Rutgers University’s Eagleton Institute of Politics has a Wynona Lipman Chair on Women’s Studies, where outstanding leaders, such as Eleanor Holmes Norton, have lectured. Kean University has a Wynona Moore Lipman Ethnic Studies Center for American Women and Politics, where her legacy also continues. ‘Wynona’s House,” a Newark program that serves children who are the victims of abuse, was created in her honor and to continue her mission. Funding for the program was radically cut by the Governor, and it has been alleged that Christie’s actions were in retaliation for the program’s board president, Nancy Erika Smith, disagreeing with his policies. It is interesting to think of how Lipman would have reacted to the governor’s curtailing programs for children in need.

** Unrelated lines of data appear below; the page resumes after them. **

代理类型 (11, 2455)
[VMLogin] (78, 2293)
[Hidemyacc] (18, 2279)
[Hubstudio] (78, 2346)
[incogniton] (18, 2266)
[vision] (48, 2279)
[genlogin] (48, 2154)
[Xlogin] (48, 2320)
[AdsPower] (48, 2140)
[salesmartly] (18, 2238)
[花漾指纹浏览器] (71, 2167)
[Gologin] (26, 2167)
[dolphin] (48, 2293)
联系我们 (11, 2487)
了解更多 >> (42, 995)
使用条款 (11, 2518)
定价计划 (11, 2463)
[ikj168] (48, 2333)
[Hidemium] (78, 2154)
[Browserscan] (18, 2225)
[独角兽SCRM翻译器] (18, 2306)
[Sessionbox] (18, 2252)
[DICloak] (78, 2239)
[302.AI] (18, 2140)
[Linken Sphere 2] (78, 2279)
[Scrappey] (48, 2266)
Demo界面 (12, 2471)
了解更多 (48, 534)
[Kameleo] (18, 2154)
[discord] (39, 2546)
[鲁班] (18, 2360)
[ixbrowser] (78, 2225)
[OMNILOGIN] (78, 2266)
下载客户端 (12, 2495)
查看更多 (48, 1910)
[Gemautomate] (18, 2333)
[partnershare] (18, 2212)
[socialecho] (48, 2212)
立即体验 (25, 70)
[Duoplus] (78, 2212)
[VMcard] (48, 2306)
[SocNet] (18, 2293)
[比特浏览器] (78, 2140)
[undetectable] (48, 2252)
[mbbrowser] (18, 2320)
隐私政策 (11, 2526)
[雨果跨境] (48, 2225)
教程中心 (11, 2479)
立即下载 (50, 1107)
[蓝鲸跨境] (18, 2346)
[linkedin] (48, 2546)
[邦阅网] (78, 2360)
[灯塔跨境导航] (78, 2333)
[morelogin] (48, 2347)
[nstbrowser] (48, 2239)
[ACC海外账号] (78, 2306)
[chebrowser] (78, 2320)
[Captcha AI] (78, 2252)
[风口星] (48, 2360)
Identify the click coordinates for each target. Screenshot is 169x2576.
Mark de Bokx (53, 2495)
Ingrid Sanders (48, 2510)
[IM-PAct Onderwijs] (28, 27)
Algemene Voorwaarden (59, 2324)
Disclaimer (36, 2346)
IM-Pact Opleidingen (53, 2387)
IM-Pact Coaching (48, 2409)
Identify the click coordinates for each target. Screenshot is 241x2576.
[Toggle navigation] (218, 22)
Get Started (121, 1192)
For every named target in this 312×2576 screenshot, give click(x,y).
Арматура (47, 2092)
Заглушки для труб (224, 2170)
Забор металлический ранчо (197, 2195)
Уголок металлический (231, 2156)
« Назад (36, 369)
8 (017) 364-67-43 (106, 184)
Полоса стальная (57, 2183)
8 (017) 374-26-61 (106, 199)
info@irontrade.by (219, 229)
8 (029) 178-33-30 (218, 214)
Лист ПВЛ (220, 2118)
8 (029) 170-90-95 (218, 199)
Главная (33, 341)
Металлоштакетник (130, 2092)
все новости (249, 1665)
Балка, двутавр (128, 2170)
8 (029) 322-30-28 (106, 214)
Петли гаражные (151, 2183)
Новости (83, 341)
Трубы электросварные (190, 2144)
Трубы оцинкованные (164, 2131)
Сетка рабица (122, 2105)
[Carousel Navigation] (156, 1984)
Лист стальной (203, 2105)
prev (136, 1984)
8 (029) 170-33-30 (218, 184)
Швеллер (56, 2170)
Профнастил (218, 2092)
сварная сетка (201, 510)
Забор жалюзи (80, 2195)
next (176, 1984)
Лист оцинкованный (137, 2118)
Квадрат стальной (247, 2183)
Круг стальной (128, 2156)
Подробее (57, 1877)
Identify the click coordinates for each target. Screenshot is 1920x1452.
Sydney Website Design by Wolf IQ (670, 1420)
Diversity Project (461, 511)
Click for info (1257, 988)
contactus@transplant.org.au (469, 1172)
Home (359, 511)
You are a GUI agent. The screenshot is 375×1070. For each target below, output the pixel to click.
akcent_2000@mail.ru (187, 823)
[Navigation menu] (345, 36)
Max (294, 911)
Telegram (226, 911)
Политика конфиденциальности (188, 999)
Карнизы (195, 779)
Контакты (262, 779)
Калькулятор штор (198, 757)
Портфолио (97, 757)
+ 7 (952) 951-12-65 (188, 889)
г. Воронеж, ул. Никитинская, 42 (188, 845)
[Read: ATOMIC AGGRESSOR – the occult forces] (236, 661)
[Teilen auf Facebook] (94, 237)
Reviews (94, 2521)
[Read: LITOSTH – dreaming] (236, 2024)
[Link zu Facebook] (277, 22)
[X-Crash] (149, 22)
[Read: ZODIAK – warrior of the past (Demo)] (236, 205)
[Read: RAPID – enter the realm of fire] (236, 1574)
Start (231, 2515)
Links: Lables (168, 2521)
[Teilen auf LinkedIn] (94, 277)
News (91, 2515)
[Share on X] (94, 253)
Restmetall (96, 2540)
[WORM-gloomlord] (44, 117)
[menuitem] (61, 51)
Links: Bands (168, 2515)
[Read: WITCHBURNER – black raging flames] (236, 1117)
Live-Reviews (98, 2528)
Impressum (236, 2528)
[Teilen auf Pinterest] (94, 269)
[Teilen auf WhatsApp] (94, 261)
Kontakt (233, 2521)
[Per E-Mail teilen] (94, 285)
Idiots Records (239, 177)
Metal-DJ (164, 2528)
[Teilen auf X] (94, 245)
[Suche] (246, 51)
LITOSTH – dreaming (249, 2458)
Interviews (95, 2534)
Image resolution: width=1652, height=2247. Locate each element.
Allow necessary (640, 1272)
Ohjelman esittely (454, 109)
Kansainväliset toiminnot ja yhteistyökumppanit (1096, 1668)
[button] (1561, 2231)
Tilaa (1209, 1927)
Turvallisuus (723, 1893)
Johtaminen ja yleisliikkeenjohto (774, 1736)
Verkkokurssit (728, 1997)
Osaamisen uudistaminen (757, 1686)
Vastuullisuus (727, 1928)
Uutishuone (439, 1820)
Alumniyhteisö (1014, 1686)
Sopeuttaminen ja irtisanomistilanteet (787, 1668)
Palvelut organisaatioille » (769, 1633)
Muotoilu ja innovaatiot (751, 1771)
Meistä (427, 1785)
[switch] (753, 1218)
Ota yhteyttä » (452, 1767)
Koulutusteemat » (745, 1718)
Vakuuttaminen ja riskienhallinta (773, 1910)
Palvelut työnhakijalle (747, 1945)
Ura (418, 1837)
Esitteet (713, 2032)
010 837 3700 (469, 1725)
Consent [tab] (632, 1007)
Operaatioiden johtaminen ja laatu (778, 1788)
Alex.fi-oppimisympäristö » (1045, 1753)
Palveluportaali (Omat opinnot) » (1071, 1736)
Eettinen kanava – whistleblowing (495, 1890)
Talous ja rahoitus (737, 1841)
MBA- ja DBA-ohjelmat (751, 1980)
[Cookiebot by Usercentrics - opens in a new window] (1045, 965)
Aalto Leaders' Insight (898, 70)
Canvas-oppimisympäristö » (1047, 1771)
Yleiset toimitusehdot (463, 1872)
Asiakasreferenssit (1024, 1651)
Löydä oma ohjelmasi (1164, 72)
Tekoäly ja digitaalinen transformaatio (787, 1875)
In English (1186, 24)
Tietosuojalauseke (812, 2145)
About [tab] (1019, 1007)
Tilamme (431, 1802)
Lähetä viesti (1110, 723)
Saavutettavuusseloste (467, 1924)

Wynona Lipman continues to be a positive shining light on a State that can otherwise boast about the “Jersey Sting” and being referred to as the “Soprano State.” Indeed, it would be interesting to ponder how she would have reacted to recent New Jersey politics. Perhaps if we commit ourselves to trying to live up to her legacy, rather than engaging in assassination politics, New Jersey would be a better place to live.

Dr. Salvatore Pizzuro is a disability policy specialist and civil rights advocate in New Jersey.